8. The intelligent high-resolution earthquake processing method incorporating physical information according to claim 1, characterized in that, The step of applying the attenuation compensation operator to the non-stationary seismic record to obtain a stationary seismic record specifically includes: The attenuation compensation operator obtained from training Applying this to the validation dataset, it calculates the similarity between the compensated results and the labels based on the Pearson coefficient: σ1 and σ2 represent y1 and y2 respectively. The standard deviation is given by cov, which represents the calculation of covariance, specifically expressed as cov(X,Y)=E[(XE(X))(YE(Y)). The similarity coefficient is used to determine whether it meets the requirements. If it does, it means that the method is feasible. The attenuation compensation operator is applied to the entire dataset to obtain high-quality, high-resolution seismic data.

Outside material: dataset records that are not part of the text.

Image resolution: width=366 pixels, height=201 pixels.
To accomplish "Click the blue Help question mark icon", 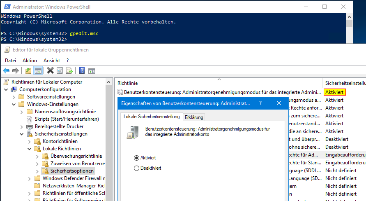I will click(x=82, y=71).
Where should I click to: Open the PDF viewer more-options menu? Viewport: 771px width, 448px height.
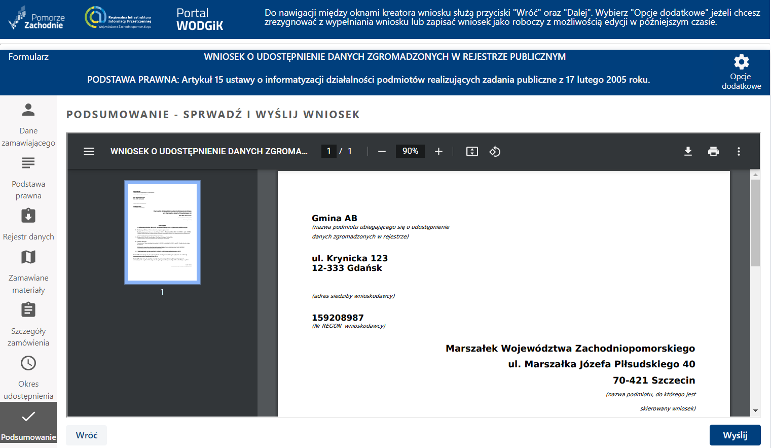coord(739,151)
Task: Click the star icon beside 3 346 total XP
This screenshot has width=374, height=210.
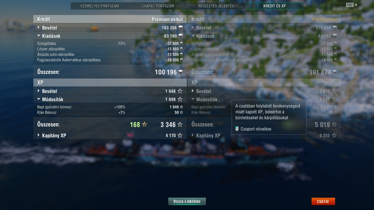Action: [180, 125]
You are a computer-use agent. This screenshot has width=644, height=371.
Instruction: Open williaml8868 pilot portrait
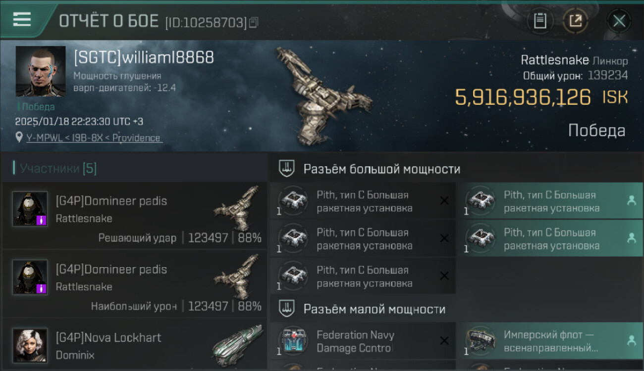(41, 71)
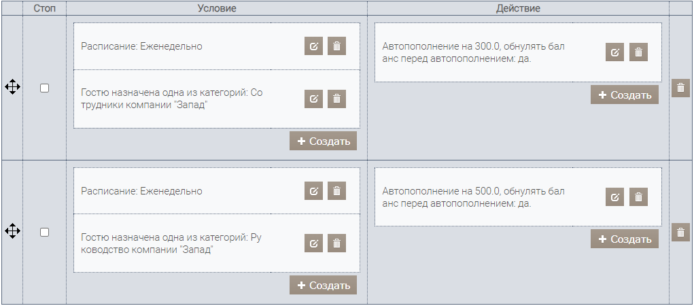Delete the entire first rule row
Viewport: 694px width, 306px height.
point(680,88)
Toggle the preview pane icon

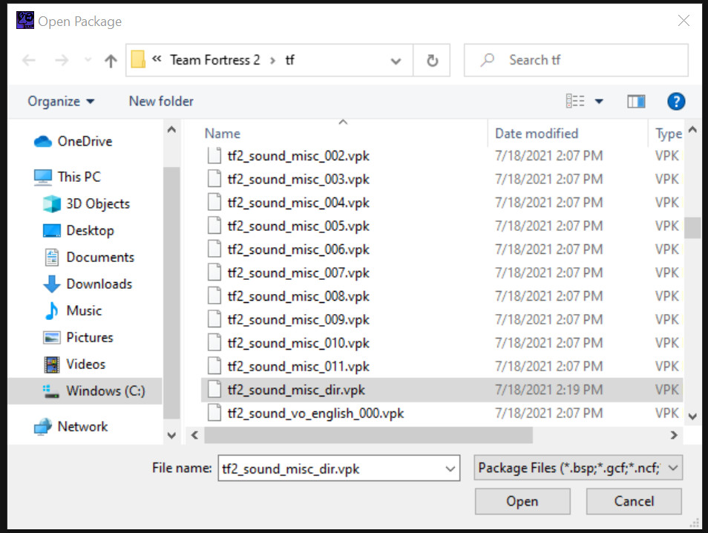pyautogui.click(x=636, y=102)
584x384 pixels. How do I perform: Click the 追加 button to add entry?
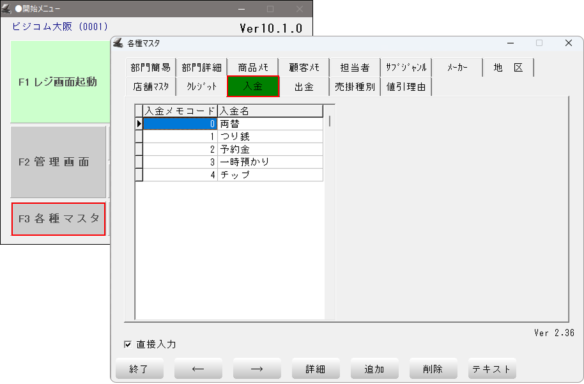[374, 369]
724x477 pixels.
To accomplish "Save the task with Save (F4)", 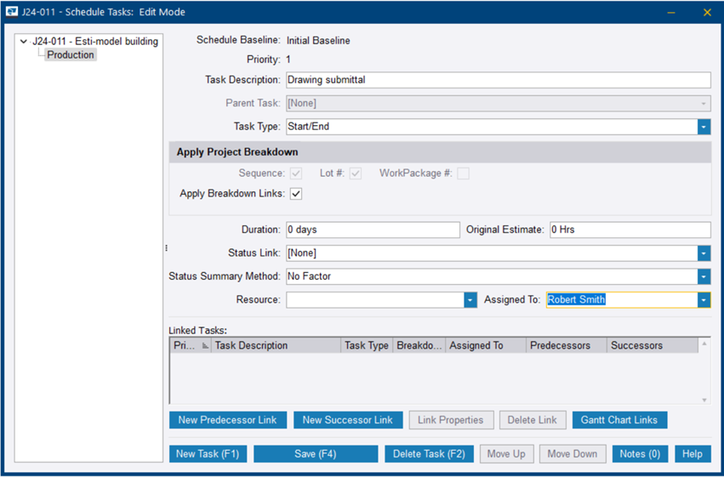I will (x=316, y=454).
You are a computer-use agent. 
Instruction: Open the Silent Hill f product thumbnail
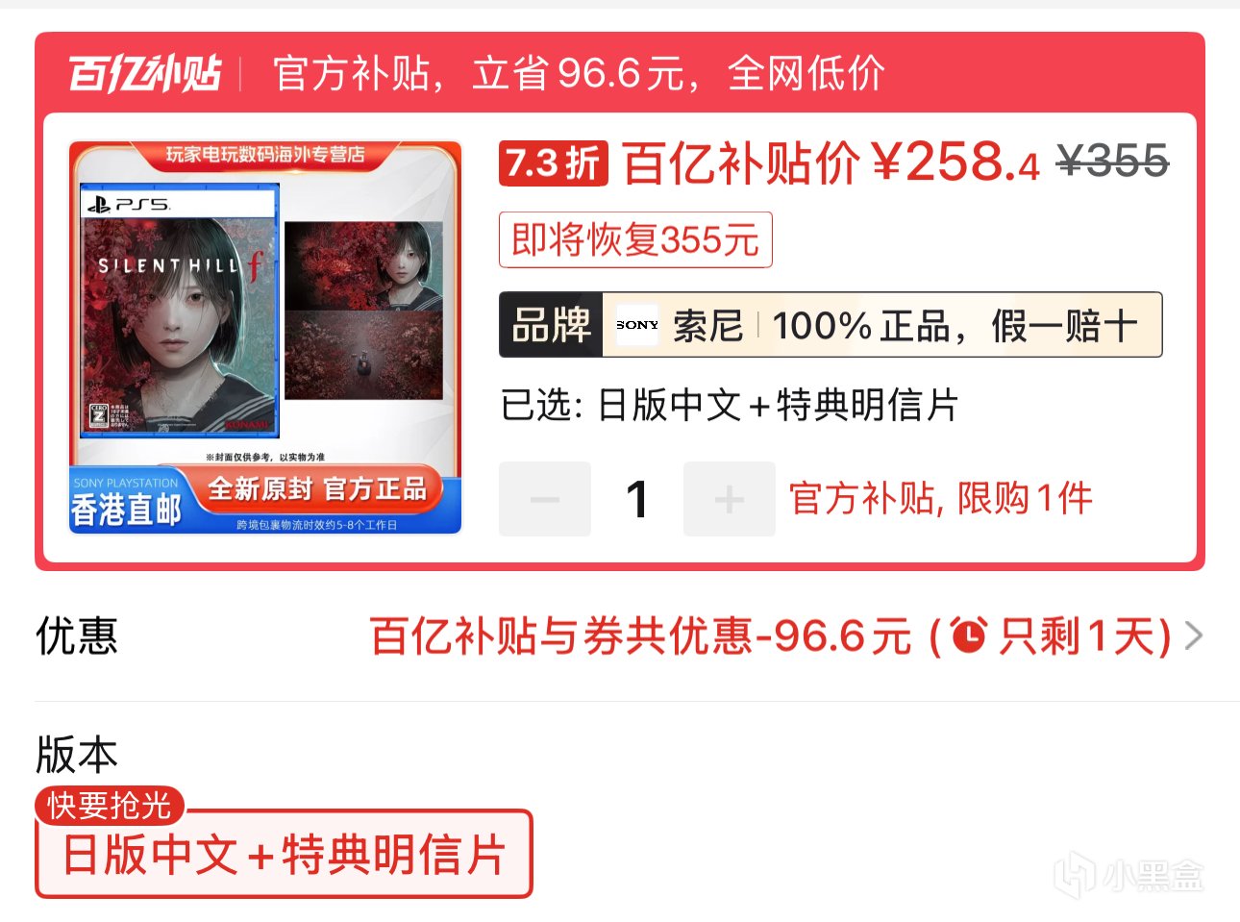tap(265, 337)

9. A high-resolution intelligent earthquake processing system incorporating physical information, employing the high-resolution intelligent earthquake processing method incorporating physical information as described in any one of claims 1-8, characterized in that, The processing system includes: The seismic data acquisition module is used to collect stacked one-dimensional seismic data, preprocess the one-dimensional seismic data to obtain a training set, and estimate the initial non-attenuated wavelet. A deep network construction module is used to build a deep network model based on the absorption and attenuation characteristics of the one-dimensional seismic data. A semi-supervised training module is used to learn the decay compensation operator; The attenuation compensation module is used to apply the attenuation compensation operator to the non-stationary seismic record to obtain a stationary seismic record.
10. The intelligent high-resolution earthquake processing system incorporating physical information according to claim 9, characterized in that, The deep network construction module specifically includes: Deep network structure building unit, used to build deep network structures suitable for attenuation compensation problems; The attenuation compensation operator calculation unit is used to calculate the attenuation compensation operator.